- [WHAT IS NEEDED]: Your task is to restate word for word the lines in the material below, from the one with "Task: Open the Dashboard home icon" up to and including the one with "Viewport: 551px width, 289px". Do not carry over the pictures.

- [SUPPLIED RECORDS]:
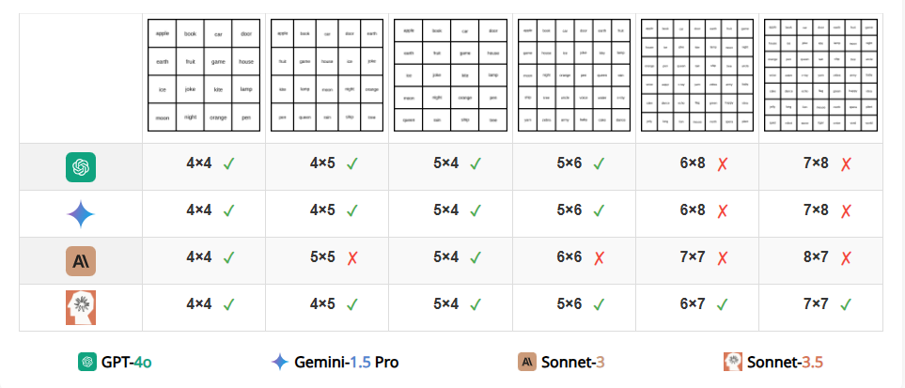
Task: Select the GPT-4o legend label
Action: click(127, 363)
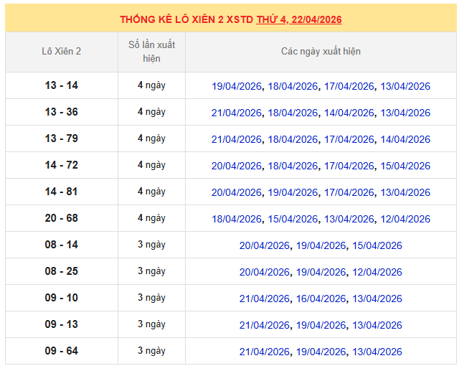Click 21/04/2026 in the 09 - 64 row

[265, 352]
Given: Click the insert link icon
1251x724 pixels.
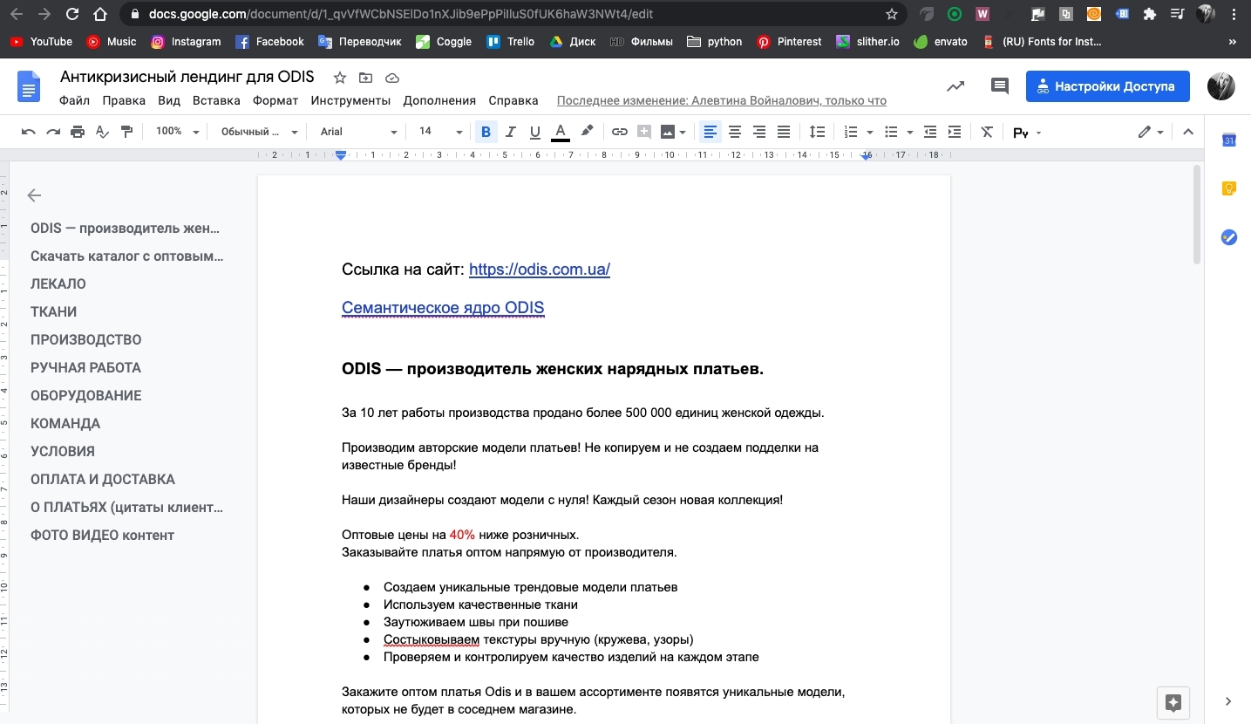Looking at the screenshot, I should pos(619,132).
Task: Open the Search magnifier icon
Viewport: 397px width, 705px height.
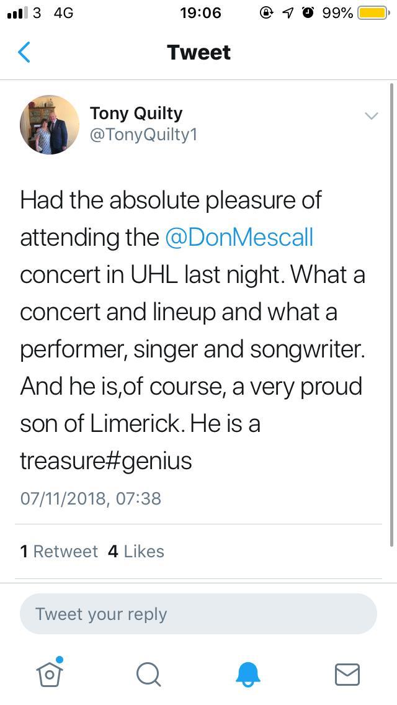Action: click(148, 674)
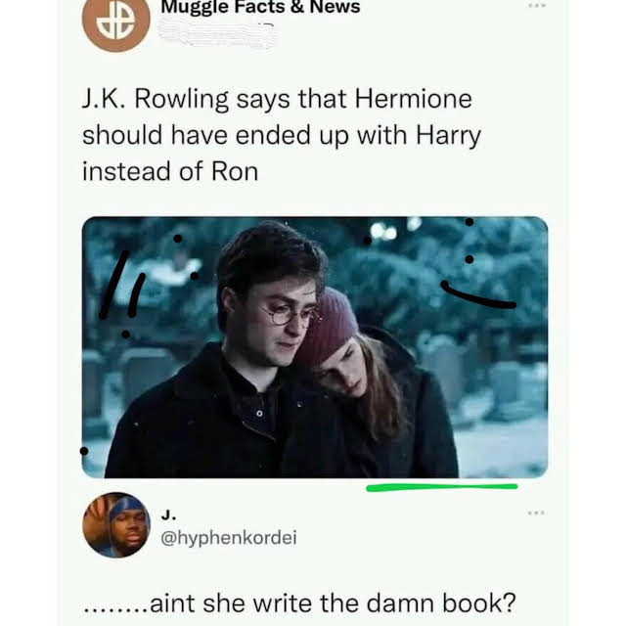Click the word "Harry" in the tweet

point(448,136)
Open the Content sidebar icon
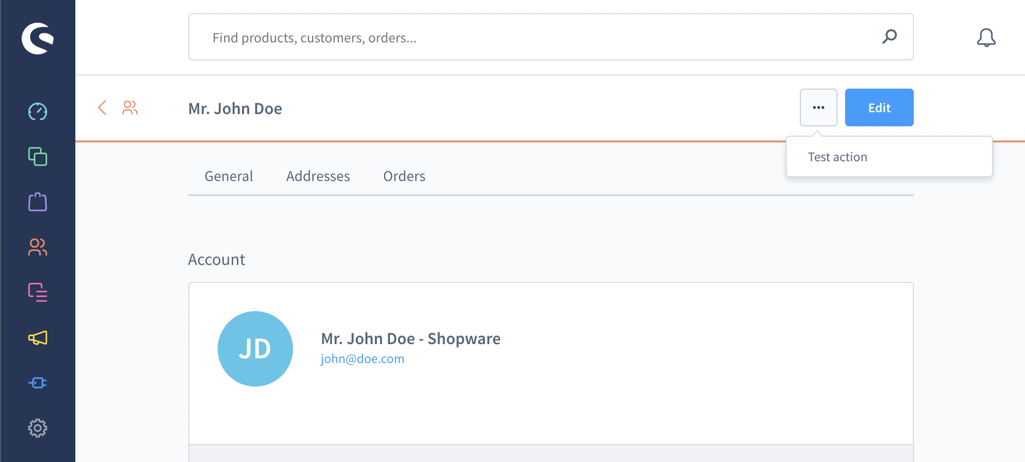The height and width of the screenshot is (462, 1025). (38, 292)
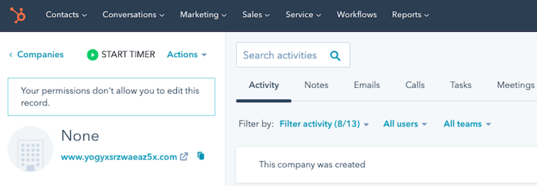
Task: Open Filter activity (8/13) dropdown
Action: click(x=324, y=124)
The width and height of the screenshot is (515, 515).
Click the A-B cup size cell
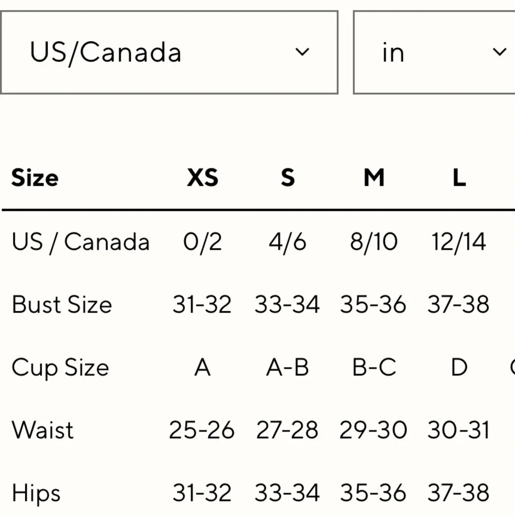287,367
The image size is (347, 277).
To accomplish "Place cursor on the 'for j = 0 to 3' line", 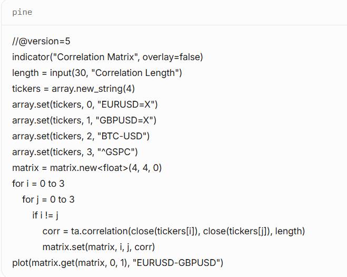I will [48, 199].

* * *

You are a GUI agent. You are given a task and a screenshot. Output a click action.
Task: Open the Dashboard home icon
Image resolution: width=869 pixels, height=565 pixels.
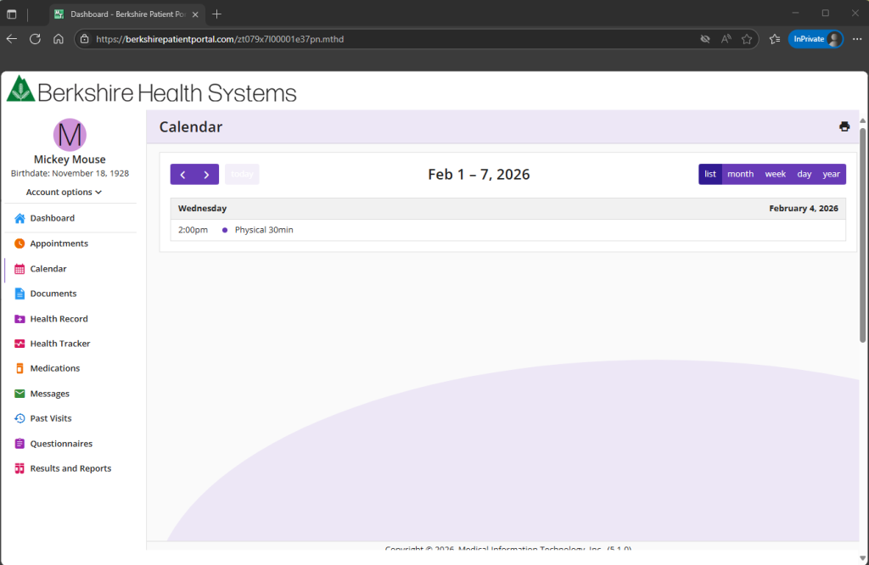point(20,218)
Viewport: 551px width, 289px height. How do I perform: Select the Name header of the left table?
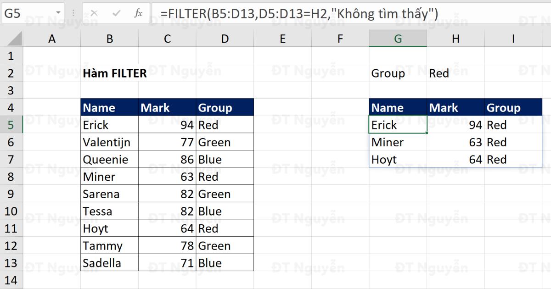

* * *

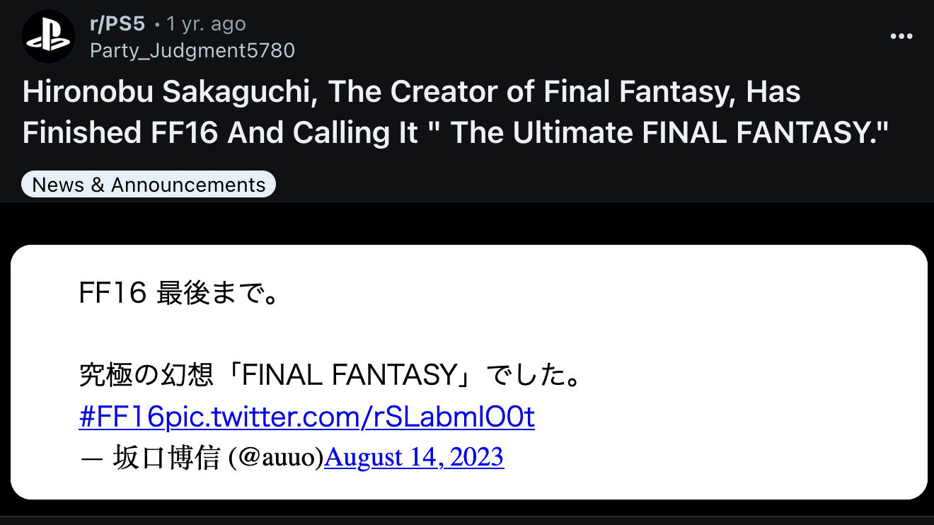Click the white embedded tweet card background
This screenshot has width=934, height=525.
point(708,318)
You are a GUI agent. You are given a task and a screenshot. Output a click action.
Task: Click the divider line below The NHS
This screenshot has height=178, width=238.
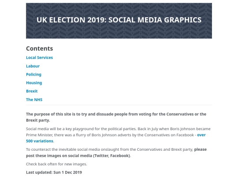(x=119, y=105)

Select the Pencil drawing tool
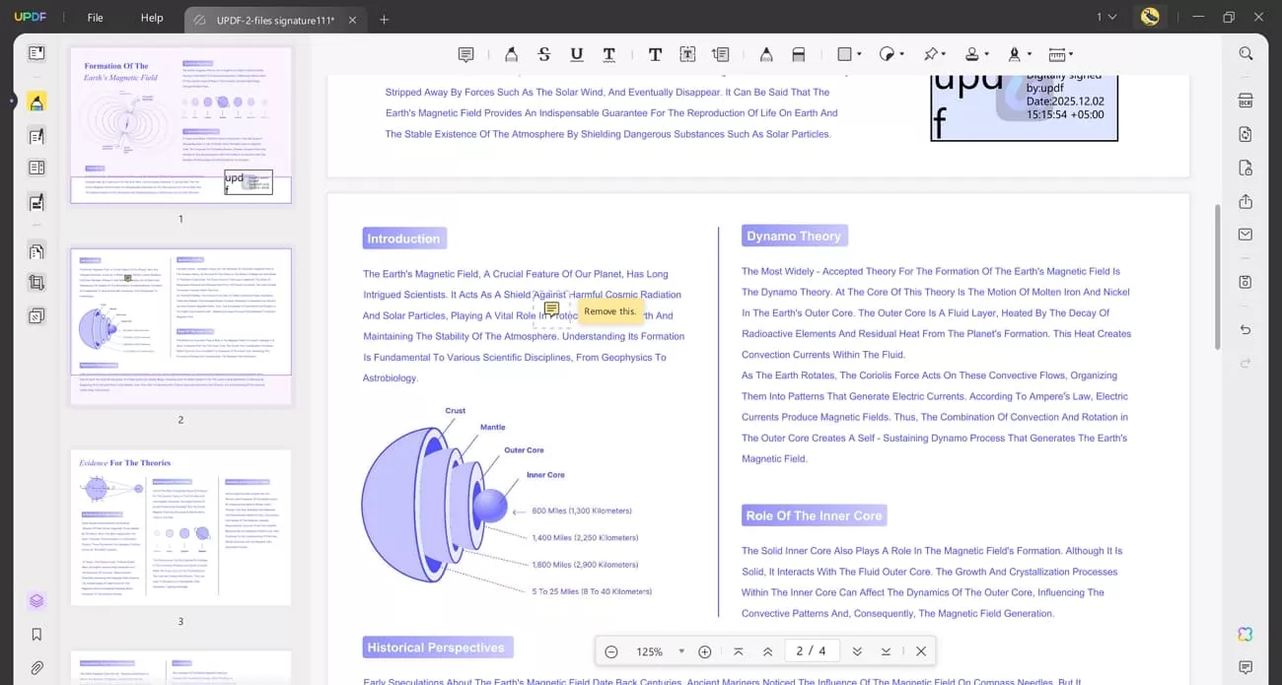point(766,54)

- [ANSWER BOX]:
Task: Open the Dashboard home icon
Image resolution: width=869 pixels, height=565 pixels.
point(20,218)
Viewport: 551px width, 289px height. How do I perform: Select the Name header of the left table?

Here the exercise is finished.